MS-13 Involved in N.J. Slayings

By Jon Feere on September 18, 2008

Last year, Newark city officials downplayed the immigration and gang connections in the brutal execution-style slayings of three New Jersey students. Terrance Aeriel, 18, Dashon Harvey, 20, and Iofemi Hightower, 20, were lined up against a schoolyard wall and shot in the back of the head. A fourth victim, Natasha Aeriel, survived after being sexually assaulted and shot in the face.

On Monday, a New Jersey grand jury indicted the following suspects on murder, attempted murder, robbery, and weapons offenses: Alexander Alfaro, 17; Shahid Baskerville, 16; Jose Lachira Carranza, 29; Rodolfo Godinez, 25; Gerardo Gomez, 16; and Melvin Jovel, 19.

State prosecutors now say the following: “Certainly there was a strong gang component underlying each of these crimes.” The gang cited is the violent and rapidly-expanding MS-13, a gang made up largely of illegal aliens.

At least one of those indicted, Jose Lachira Carranza, has been confirmed to be an illegal alien. At the time of the killings, he was out on bail stemming from earlier charges of assault and child rape. His suspected involvement in the schoolyard slayings prompted the N.J. Attorney General to overhaul bail policies for illegal aliens. Other states should follow New Jersey’s lead and rethink illegal alien bail policies before brutal killings like these take place in their jurisdictions.

It is important to think about the way MS-13 operates; the eldest members call the shots and direct the younger members of the gang to conduct much of the criminal activity. Carranza was the eldest of the suspects and very likely the leader in this crime. While it’s just speculation, odds are that had Carranza been deported, the schoolyard slayings might never have taken place.

State involvement in the crackdown on illegal immigration is important for schoolyard safety, generally. MS-13 is known to commit brutal violence for the purposes of threatening youths to join their ranks; schoolyards are MS-13’s primary recruitment locales.
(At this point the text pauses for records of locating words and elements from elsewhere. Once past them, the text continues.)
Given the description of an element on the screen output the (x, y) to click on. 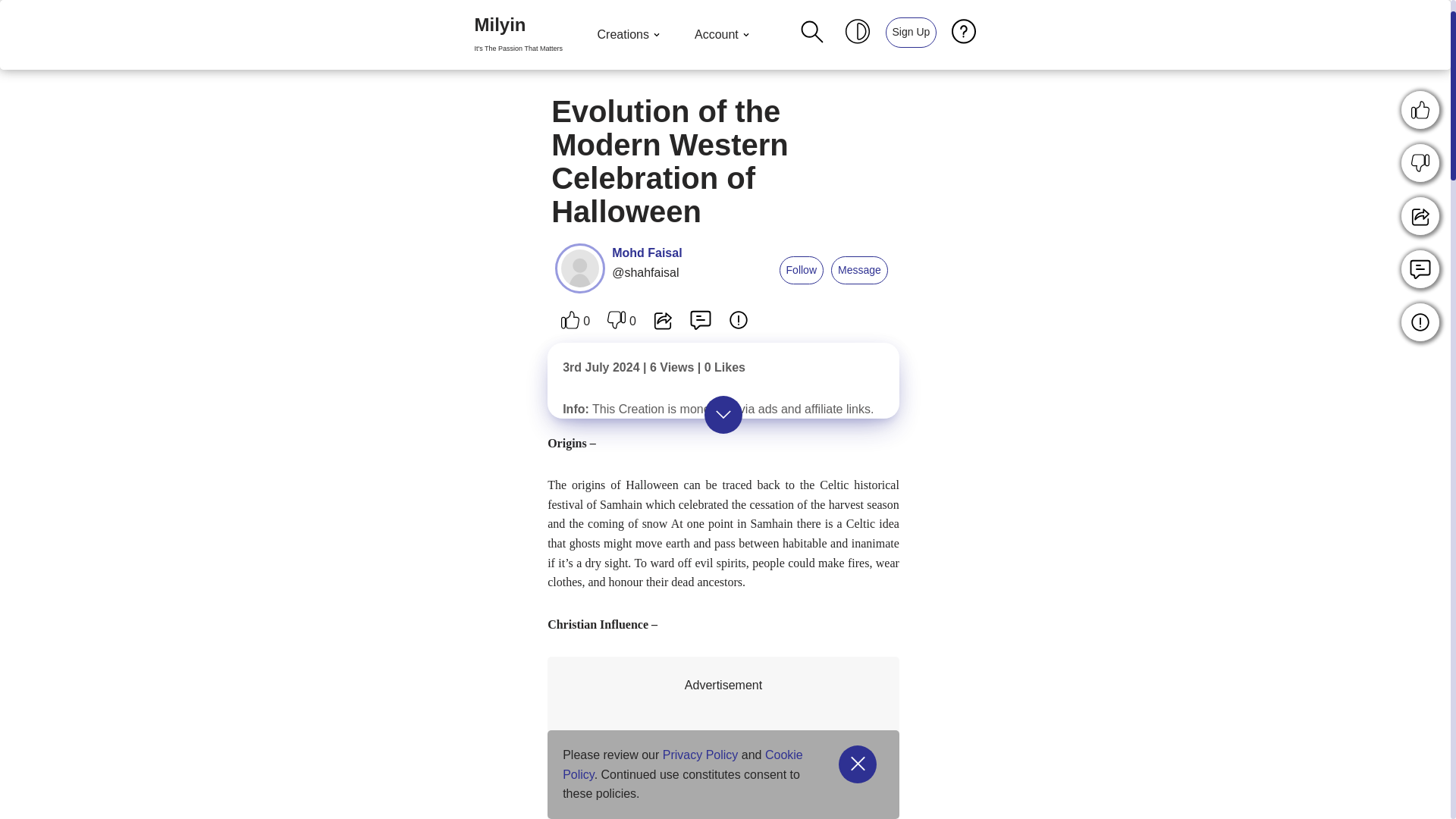
Sign Up (911, 32)
Creations (629, 35)
Account (518, 34)
Follow (724, 35)
Message (801, 270)
Skip to content (859, 270)
Sign Up (11, 31)
Milyin (910, 31)
Mohd Faisal (518, 34)
Advertisement (646, 252)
State officials nationwide have a choice to make. They can reduce gang crime by assisting federal immigration agencies with enforcement measures, or they can turn their backs on immigration law enforcement and make their state a haven for illegal-alien based gangs like MS-13.

The Center for Immigration studies will address the nexus between gangs and immigration in a forthcoming report authored by Jessica Vaughan and myself.